Jackie sat among the moving boxes in the West Wing residence of the White House, a smoldering cigarette between her fingers and exhaustion saturating her to the bone. Much like the black crepe that had draped the grand mansion interiors when Jack’s casket had lain in state. President and Ladybird Johnson had assured her there was no rush, that she and the children could take their time moving out. But it was too painful for Jackie to linger in the last place she and Jack called home.

“Mummy might be angry with me.” She didn’t look at Bobby as she said it. Instead she slid her fingers across the beige carpet of her bedroom floor and recalled the afternoons when Jack lay there, desperate for relief from his back pain. Jackie had nuzzled against him, used his outstretched arm for a pillow. Those nap hours, enforced daily to help counter the stress of presidential duties, became her favorite part of the day. Whether they made love, dozed, or chatted quietly didn’t matter.

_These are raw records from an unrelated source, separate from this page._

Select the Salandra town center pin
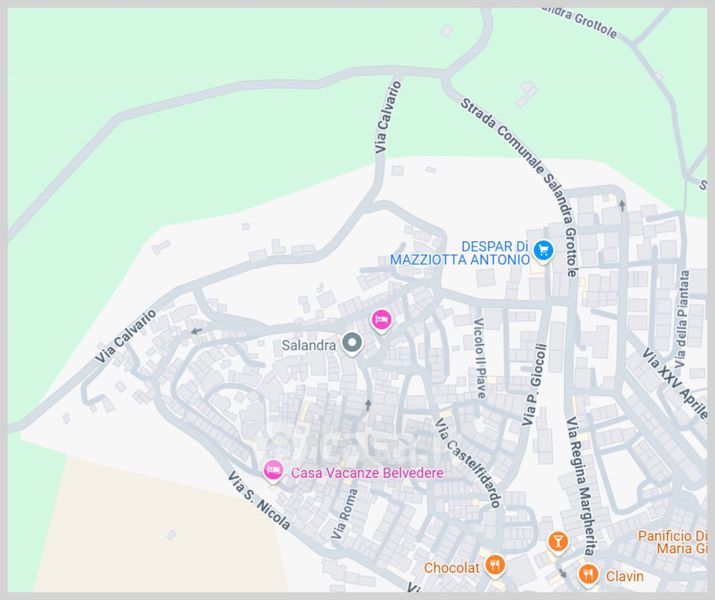The height and width of the screenshot is (600, 715). (352, 343)
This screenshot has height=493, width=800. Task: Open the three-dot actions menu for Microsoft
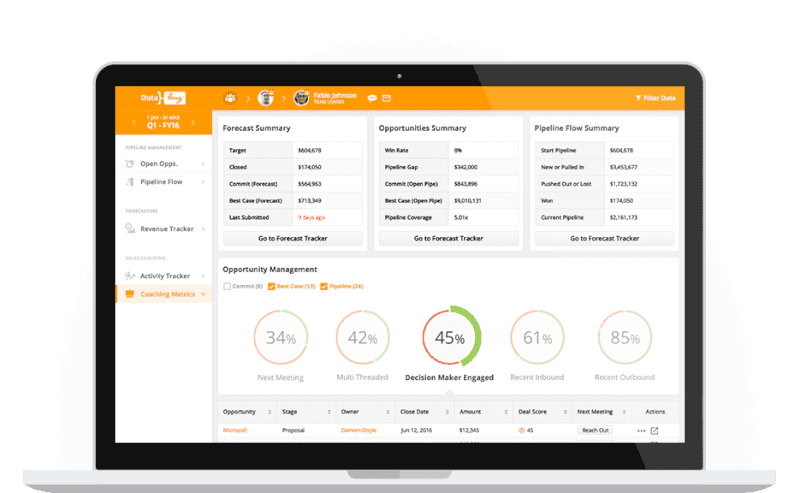(641, 431)
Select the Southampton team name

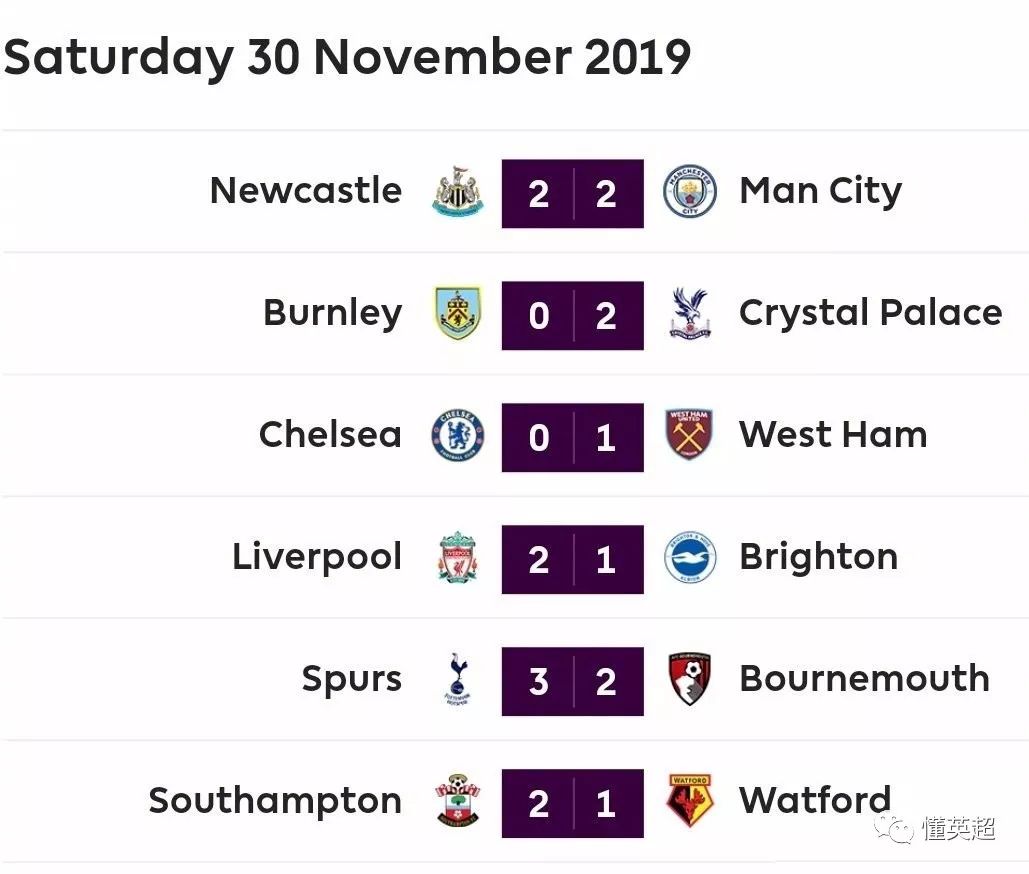click(275, 801)
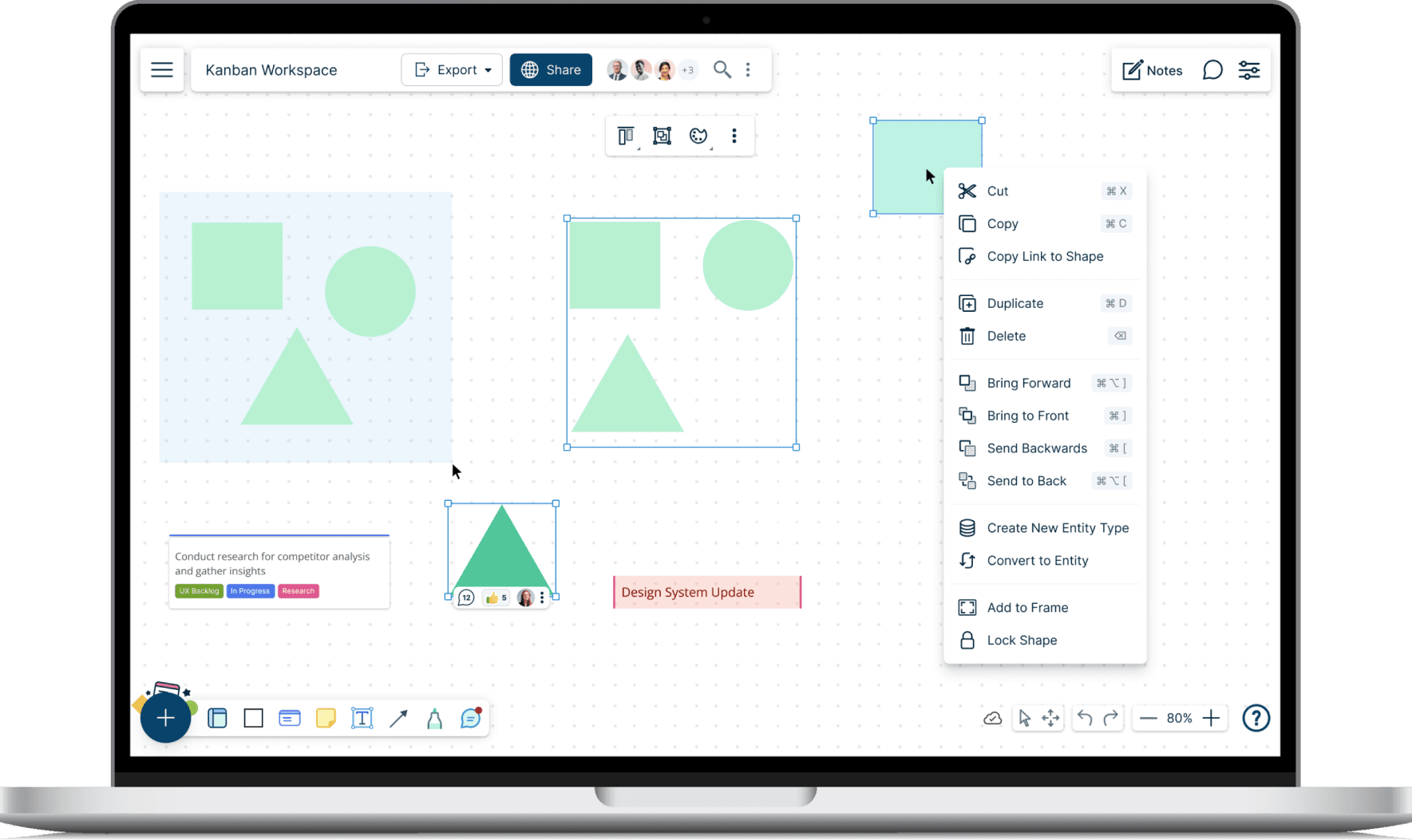The width and height of the screenshot is (1412, 840).
Task: Select Lock Shape menu entry
Action: (x=1021, y=640)
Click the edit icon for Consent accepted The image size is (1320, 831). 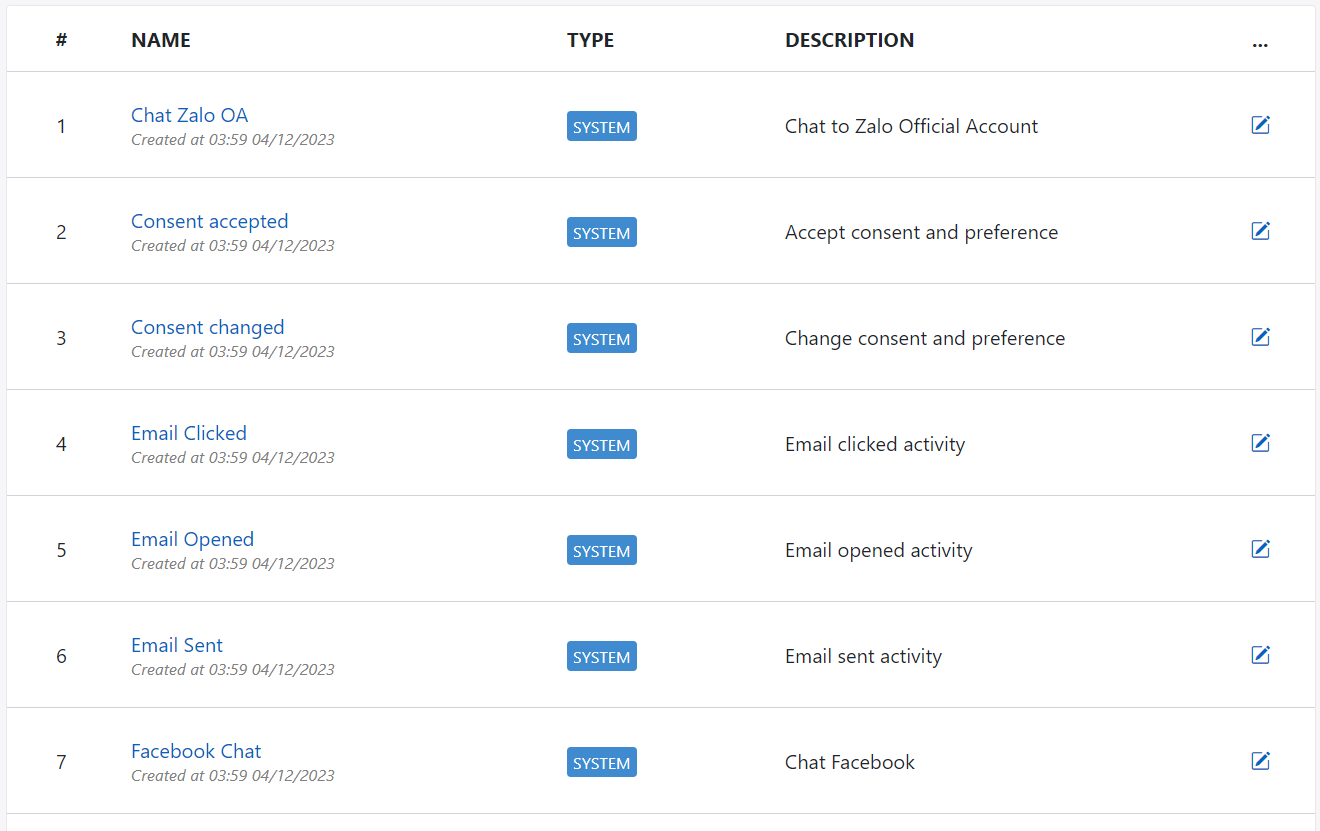tap(1260, 230)
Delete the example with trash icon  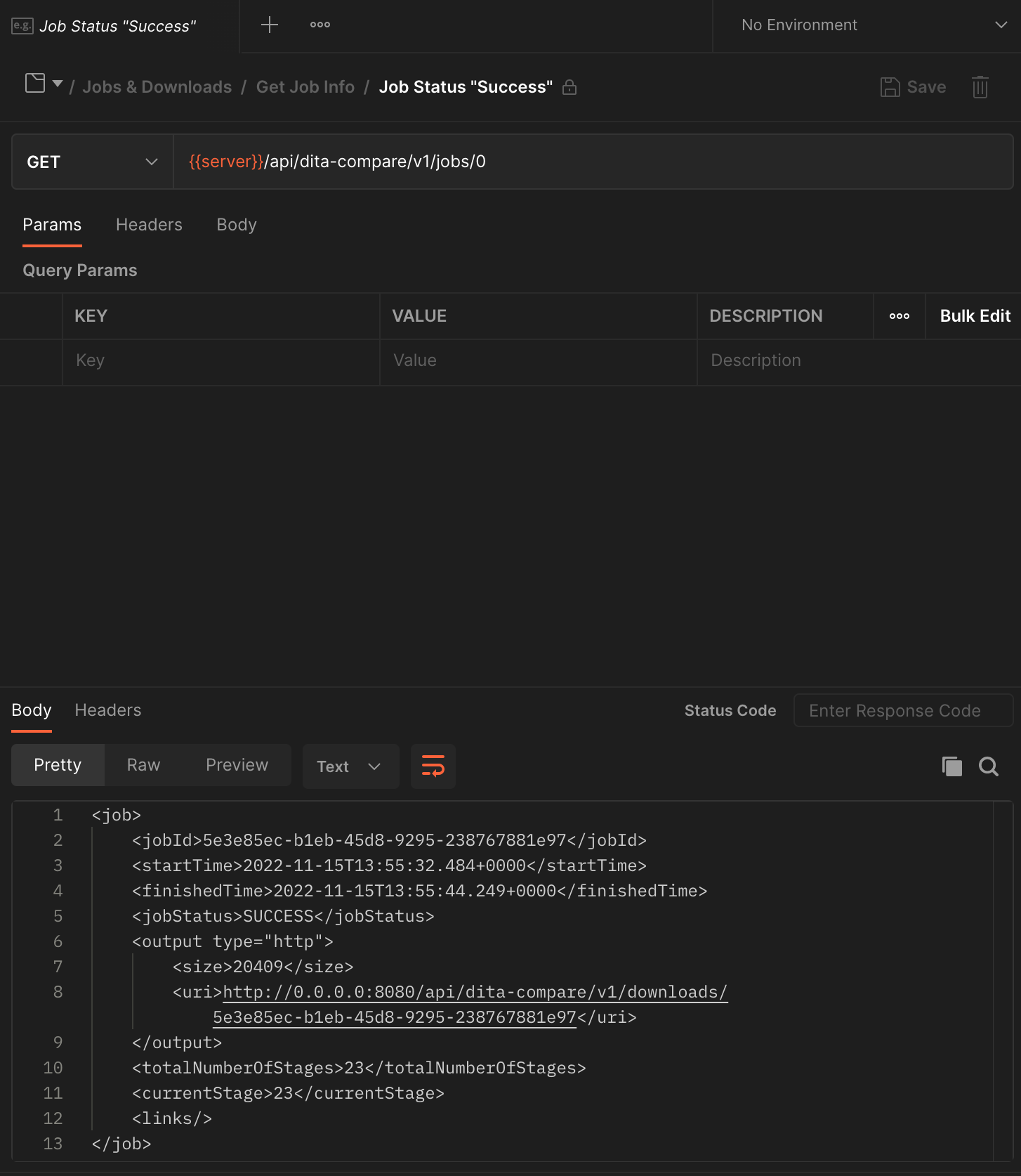980,87
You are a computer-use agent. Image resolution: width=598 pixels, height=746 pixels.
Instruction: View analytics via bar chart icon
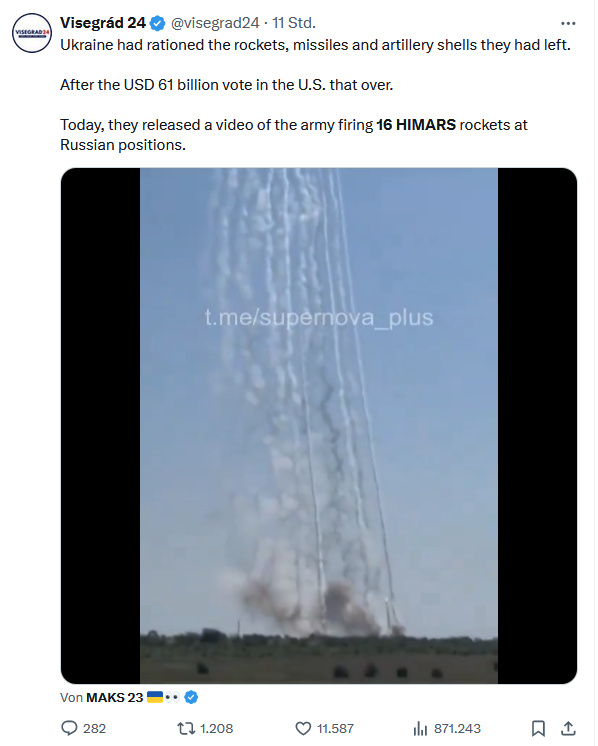coord(420,728)
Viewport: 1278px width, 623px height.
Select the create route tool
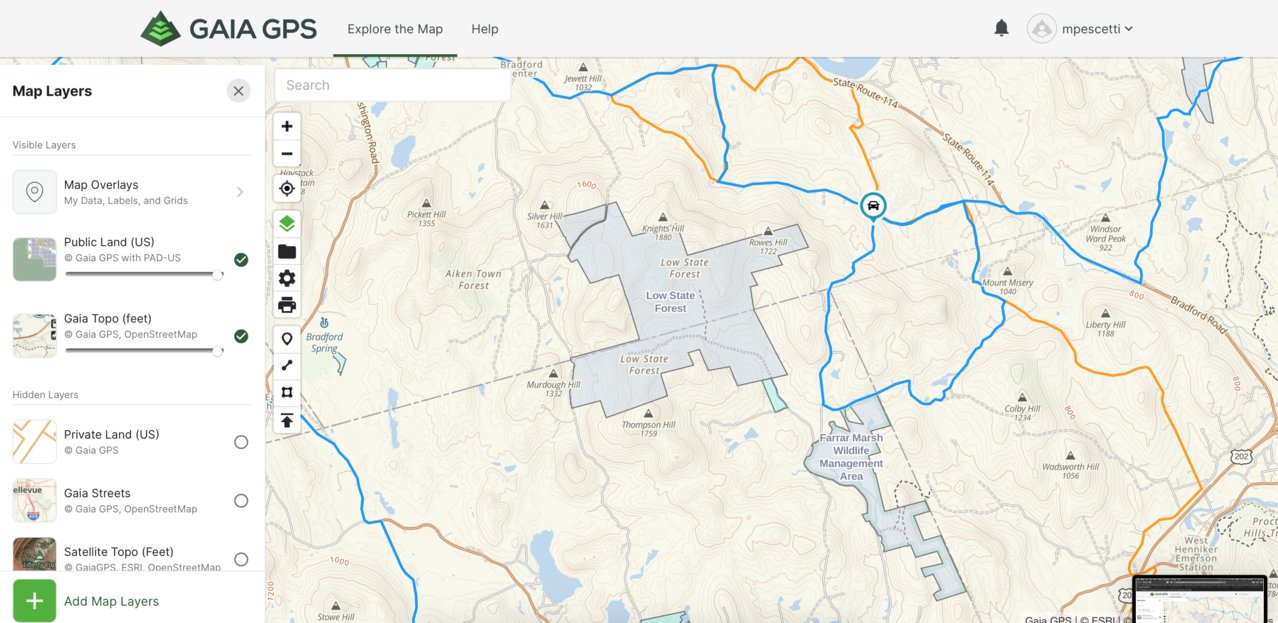point(287,366)
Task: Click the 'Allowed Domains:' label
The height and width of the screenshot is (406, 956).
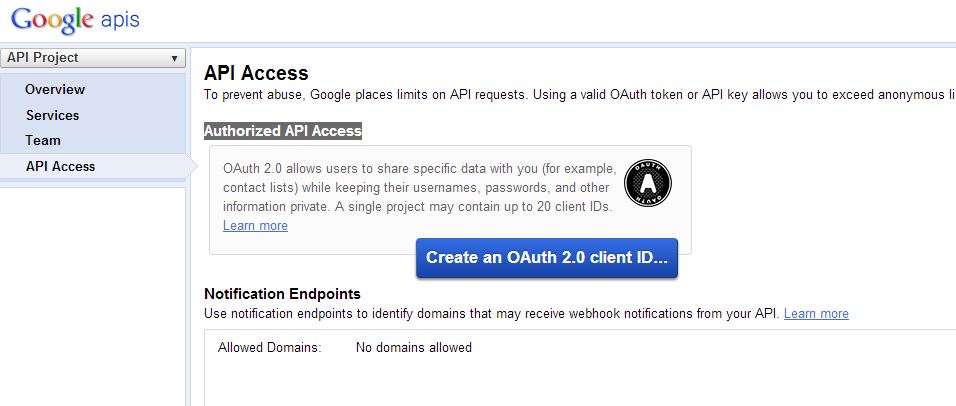Action: coord(269,347)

But life with Jack was gone. Dead and buried. In the days following the funeral, she’d become accustomed to the numbness. To feeling empty and void, which served her well during the day, when items needed her attention and she had to function around others.

Bobby, standing near a window, set aside the newspaper he was reading. Jackie glimpsed Vietnam in the headline. President Diem had been deposed and killed in early November, ignoring the advice Jack had given him months before to address the country’s need for change since the Buddhist crisis. Now, the fallout and chaos unfolding had become Bobby’s constant preoccupation. Next to his grief of losing his brother.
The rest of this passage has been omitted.